Of course, some will be gone to the happy hunting ground, the consequence of poorly executed expansion plans. Stilwell says he's all for growth, but only the wholesome kind. "If you grow real fast, that is not a great way," he says. "If you spend on acquisitions, that is a pretty bad way. But if you--over two, three, four, five years--take your share count down so that you are then properly capitalized, you've increased your book value, and you've increased your franchise value per share. That's brilliance. And if, at the same time. . .you're cutting your costs and becoming more efficient, and the parking lot doesn't empty out at 4:59 p.m. every day, you have a chance to be a decent community bank, which, historically, is a 12% to 15% return on equity, which any sensible bank investor was thrilled with. Because that is sustainable; they're not reaching, they're not going crazy."

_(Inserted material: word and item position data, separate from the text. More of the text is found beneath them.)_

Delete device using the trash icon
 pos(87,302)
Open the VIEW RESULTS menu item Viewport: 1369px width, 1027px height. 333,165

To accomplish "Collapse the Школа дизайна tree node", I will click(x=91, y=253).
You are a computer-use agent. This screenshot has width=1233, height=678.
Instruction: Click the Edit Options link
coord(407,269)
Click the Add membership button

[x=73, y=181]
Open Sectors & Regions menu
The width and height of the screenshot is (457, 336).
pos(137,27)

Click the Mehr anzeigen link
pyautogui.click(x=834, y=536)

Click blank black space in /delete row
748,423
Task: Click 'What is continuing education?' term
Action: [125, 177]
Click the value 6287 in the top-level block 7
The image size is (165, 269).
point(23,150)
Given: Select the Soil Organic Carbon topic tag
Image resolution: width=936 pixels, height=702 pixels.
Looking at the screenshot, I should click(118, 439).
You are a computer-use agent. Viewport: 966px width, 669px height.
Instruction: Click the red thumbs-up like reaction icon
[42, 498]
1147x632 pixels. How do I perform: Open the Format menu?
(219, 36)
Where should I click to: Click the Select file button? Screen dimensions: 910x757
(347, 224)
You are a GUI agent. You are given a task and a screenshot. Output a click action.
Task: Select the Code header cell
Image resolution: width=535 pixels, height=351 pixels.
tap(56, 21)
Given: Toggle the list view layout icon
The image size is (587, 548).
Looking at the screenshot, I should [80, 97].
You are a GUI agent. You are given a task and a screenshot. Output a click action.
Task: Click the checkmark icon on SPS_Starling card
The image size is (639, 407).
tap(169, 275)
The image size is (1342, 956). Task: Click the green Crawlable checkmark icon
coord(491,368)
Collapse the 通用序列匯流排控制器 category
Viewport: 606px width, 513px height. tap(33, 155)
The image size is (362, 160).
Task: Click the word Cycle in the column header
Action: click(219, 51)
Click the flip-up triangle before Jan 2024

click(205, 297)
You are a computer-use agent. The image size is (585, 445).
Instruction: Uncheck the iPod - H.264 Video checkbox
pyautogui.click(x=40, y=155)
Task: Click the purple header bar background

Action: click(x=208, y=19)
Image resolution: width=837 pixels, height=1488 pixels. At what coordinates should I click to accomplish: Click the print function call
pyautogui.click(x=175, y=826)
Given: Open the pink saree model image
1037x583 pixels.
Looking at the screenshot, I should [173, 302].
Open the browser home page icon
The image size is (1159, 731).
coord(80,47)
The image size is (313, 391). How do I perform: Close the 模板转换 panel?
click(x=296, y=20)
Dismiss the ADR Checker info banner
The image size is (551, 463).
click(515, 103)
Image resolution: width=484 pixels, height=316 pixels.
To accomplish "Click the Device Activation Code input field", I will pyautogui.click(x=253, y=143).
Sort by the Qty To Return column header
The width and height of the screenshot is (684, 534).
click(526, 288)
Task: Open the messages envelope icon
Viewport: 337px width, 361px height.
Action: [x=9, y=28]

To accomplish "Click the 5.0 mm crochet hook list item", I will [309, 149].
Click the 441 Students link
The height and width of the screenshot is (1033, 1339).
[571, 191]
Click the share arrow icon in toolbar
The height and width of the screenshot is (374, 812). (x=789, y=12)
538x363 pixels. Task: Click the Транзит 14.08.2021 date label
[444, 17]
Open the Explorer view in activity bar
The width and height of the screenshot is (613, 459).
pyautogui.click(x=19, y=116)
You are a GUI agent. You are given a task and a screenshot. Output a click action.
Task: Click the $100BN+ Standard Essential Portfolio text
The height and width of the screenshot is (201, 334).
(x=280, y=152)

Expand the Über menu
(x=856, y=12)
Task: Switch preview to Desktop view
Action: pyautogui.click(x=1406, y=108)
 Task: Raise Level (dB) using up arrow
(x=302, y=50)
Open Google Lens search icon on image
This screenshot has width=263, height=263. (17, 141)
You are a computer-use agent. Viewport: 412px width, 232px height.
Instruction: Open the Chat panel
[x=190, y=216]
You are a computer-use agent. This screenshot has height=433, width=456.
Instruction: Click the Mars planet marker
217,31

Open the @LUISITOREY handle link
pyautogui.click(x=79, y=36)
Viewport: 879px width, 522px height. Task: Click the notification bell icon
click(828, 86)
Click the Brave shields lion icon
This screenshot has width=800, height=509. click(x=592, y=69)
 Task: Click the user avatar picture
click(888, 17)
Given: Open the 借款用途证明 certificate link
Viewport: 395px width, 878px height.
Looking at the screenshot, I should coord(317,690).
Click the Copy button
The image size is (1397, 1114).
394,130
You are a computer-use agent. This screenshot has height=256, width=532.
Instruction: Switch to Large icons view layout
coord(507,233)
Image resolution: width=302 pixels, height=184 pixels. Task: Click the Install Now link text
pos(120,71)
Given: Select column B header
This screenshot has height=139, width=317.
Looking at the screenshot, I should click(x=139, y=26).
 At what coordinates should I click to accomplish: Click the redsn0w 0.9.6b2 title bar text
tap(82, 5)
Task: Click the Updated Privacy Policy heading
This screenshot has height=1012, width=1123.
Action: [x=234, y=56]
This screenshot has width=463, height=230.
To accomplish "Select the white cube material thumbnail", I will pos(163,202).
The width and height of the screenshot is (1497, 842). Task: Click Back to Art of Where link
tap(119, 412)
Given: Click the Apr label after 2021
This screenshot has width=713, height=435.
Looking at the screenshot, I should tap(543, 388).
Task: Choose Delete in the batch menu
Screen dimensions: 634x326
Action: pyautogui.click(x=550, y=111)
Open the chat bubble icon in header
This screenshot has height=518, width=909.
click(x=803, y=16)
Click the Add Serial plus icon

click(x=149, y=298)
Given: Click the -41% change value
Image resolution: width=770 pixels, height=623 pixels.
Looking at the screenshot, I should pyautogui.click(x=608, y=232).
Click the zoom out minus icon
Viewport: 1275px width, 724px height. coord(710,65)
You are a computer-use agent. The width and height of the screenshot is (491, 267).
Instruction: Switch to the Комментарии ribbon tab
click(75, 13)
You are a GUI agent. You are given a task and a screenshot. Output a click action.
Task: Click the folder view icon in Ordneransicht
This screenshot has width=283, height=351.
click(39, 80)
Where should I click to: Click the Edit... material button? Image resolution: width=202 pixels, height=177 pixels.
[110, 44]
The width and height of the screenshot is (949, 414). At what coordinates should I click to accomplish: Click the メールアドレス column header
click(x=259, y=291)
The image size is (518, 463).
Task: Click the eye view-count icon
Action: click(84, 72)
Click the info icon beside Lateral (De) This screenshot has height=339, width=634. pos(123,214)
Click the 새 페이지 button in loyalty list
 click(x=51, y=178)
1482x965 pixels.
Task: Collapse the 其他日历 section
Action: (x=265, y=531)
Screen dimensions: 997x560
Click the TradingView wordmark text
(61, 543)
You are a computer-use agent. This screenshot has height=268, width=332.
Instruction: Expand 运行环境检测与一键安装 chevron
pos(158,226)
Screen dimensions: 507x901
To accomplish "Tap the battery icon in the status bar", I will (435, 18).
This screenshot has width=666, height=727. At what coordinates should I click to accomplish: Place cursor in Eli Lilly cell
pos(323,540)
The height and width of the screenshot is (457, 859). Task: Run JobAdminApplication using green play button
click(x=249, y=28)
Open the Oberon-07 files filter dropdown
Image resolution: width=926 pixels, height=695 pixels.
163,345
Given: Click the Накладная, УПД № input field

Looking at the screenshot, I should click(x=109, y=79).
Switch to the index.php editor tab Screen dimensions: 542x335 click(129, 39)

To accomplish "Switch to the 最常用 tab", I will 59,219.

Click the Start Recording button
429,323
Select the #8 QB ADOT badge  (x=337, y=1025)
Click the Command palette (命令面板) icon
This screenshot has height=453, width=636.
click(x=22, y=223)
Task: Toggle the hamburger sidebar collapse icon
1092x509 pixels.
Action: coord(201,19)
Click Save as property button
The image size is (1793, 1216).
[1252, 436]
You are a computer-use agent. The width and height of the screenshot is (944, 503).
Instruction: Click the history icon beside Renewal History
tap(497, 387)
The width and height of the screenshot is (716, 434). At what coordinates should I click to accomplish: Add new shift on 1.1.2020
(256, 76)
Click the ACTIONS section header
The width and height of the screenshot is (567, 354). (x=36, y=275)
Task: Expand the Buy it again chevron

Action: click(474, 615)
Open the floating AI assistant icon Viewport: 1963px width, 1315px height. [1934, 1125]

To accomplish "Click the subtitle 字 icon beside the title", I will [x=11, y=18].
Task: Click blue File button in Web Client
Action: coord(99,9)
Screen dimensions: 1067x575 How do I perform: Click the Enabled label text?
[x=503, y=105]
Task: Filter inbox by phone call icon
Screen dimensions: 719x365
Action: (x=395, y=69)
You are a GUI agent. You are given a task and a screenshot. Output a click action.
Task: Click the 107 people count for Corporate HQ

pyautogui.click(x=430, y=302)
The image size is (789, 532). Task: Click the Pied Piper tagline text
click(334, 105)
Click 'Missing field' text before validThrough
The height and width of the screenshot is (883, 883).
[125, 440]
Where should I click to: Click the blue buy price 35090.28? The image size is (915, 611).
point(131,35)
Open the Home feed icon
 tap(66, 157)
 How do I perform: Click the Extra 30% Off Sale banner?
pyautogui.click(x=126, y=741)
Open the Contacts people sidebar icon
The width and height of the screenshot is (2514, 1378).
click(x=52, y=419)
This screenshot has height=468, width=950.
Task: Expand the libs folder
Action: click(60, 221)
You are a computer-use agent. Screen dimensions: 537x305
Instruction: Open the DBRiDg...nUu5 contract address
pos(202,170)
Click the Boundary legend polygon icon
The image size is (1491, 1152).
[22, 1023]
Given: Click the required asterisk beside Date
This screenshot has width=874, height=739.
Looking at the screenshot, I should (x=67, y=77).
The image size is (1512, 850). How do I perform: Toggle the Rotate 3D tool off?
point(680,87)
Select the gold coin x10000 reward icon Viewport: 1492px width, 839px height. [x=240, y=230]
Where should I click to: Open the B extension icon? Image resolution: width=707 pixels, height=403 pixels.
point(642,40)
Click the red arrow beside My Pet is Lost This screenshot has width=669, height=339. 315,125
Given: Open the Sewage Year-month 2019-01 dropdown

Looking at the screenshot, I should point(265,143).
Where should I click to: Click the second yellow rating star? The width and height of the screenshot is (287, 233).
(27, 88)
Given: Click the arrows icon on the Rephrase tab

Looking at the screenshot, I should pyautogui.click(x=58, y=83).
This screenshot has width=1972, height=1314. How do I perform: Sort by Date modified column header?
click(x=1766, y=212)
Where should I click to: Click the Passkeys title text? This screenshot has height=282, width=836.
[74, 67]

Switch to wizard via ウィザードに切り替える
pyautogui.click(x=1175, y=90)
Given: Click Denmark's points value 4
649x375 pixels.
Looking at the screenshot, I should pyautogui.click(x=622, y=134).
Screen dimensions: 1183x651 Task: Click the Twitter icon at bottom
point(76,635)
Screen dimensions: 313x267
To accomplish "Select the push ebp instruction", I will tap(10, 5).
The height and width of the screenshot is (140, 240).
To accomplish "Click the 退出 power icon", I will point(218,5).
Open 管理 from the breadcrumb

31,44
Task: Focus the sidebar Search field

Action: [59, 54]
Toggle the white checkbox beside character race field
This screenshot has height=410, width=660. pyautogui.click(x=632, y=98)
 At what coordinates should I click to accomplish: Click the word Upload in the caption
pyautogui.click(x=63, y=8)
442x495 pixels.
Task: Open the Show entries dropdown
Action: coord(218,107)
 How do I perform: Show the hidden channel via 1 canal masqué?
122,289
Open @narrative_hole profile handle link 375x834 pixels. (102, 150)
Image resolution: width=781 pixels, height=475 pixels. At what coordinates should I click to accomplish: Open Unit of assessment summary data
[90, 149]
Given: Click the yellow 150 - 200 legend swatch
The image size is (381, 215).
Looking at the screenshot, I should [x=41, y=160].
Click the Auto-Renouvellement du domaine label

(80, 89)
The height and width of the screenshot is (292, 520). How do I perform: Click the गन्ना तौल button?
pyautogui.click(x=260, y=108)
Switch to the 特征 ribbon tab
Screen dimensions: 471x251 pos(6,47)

A purely passive investment is one way to proceed. Stilwell, however, prefers to accumulate a greater-than-5% investment and, with the authority a filing position imbues, exercise "adult supervision." "I just filed on two in western Pennsylvania that recently converted," he continues: "First Federal Savings & Loan (FFCO, of Monessan, Pa.) and Standard Bank (STND, of Murrysville, Pa.). Both are little thrifts. I've bought 7% or 8% positions in them, and we've filed 13Ds. They are both cheap. One has a book value of 18ish and the other has a book value of 19ish. We paid 11 and change. They both have earnings. They both have capital--in equity-to-assets after the deal of 15% or so. And they both have nonperformers sub 1%. They are thrifts, banks in potential. We've gone out and met with both of them. They both seem like decent folks. We've told them what we expect: 'That you've done a good job. You've managed through this. You have no nonperforming problems. You've managed to come public at the absolutely right part of the cycle. Please keep doing what you're doing. When you can buy back some stock, please do so. And you'll have a very happy largish shareholder. [But] if you decide to use the money you've taken to buy your competitor or do something, and [you] put out some pabulum about long-term shareholder value, we're going to come in and unemploy you.'" Stilwell modified the verb to "unemploy" with a strong, Anglo-Saxon gerund.

Stilwell lays out the same set of expectations for both banks in his 13D filings: "We hope to work with existing management and the board to maximize shareholder value," the language says. "We will encourage management and the board to pay dividends to shareholders and repurchase shares of outstanding common stock with excess capital, and will support them if they do so. We oppose using excess capital to 'bulk up' on securities or to rapidly increase the loan portfolio. We will support only a gradual increase in the branch network. If the issuer pursues any action that dilutes tangible book value per share, we will aggressively seek board representation."

"This is one of those times when all of the stars line up," Stilwell winds up. "They've all lined up here. So, you know, frankly, a down market here would only help me at this point to make good investments in these because they come against the comps. This is the fourth year of a bear market in this sector. Will there be a fifth or sixth year? Maybe. But these are not on-edge institutions."